━━━ EXTRACTED INFORMATION ━━━

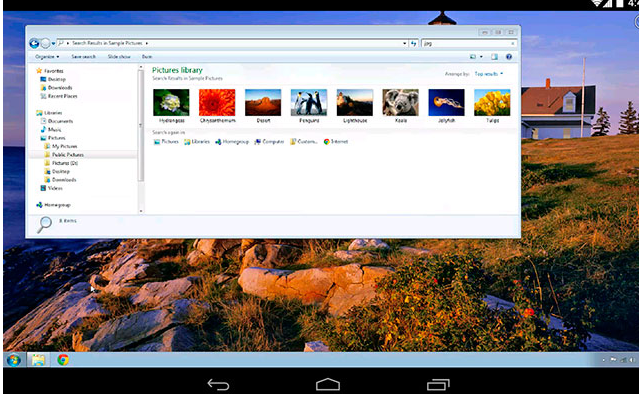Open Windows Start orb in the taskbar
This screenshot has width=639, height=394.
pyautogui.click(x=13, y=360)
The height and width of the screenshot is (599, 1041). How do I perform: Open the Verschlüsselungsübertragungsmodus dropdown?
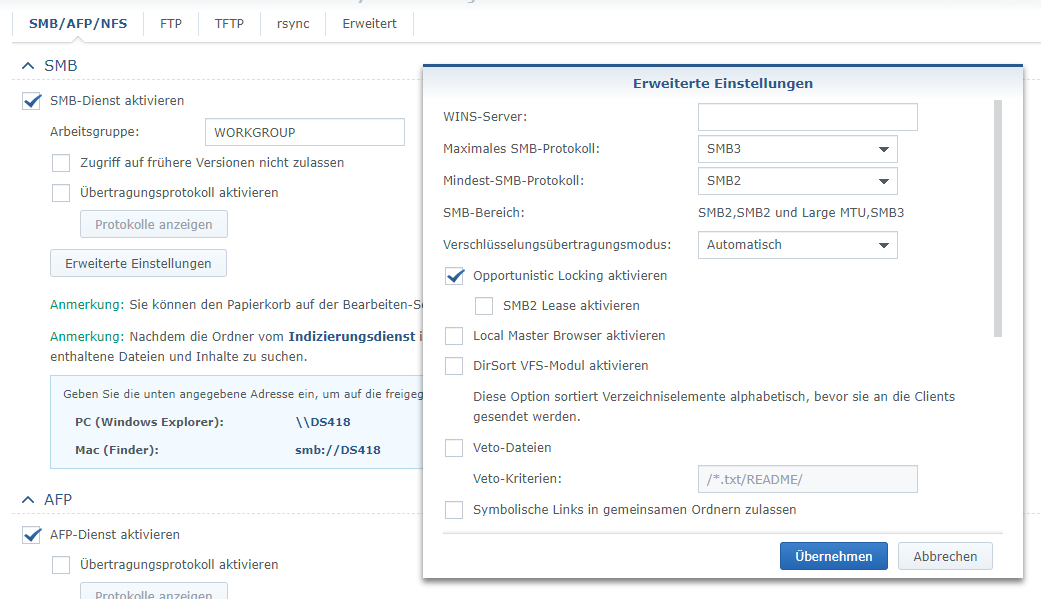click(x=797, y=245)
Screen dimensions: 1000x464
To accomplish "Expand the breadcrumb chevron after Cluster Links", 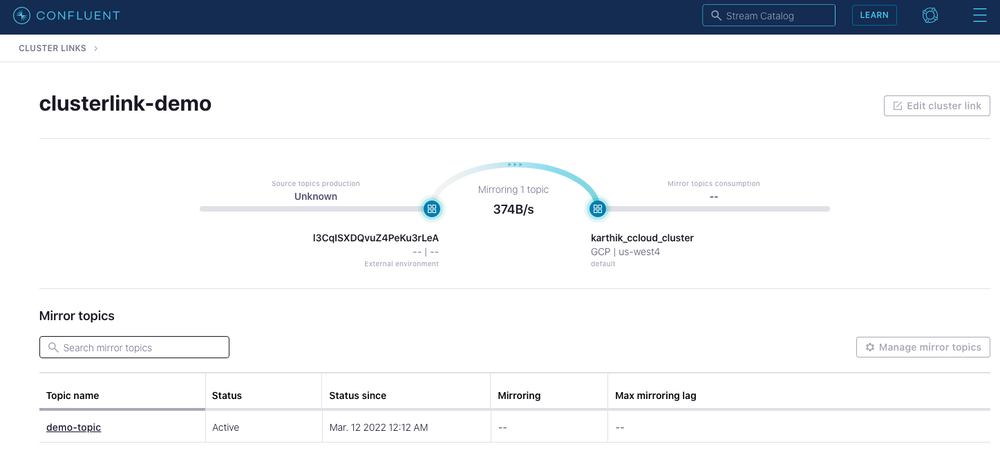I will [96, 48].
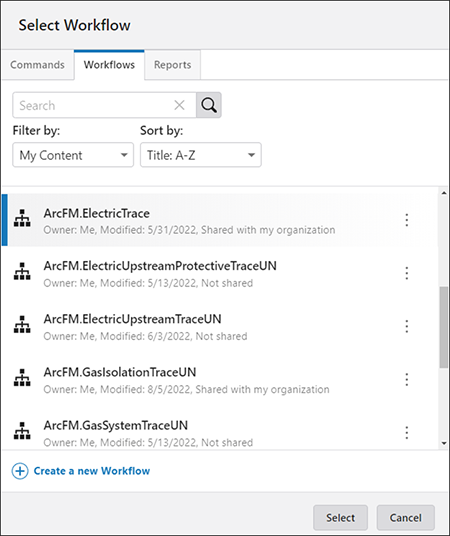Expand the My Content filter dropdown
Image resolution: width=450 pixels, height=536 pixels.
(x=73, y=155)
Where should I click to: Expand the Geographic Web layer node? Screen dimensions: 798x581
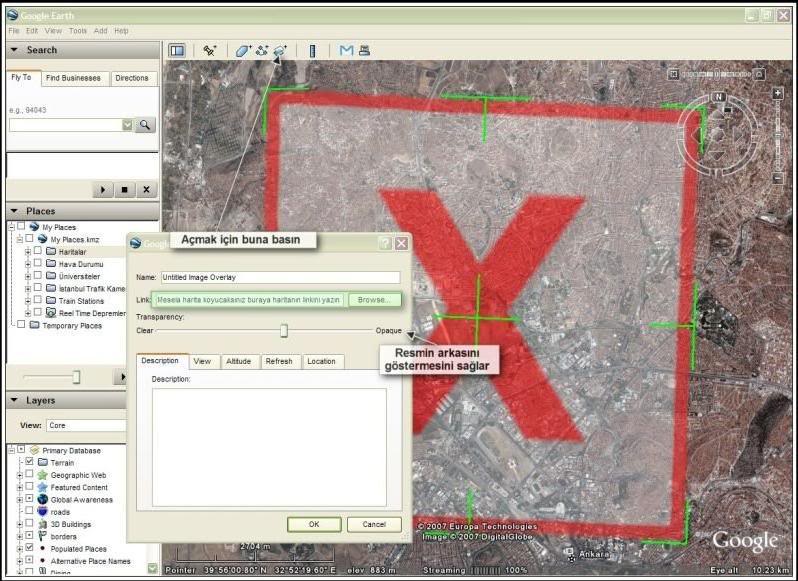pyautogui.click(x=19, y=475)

━━━

Copy out the entries word for word, starting at the line that contains "Where should I" and ending with the last line of the entries. Leave the pictures out of your copy.

CORRECT RESULT:
Where should I click to: Expand the Geographic Web layer node? Screen dimensions: 798x581
pyautogui.click(x=19, y=475)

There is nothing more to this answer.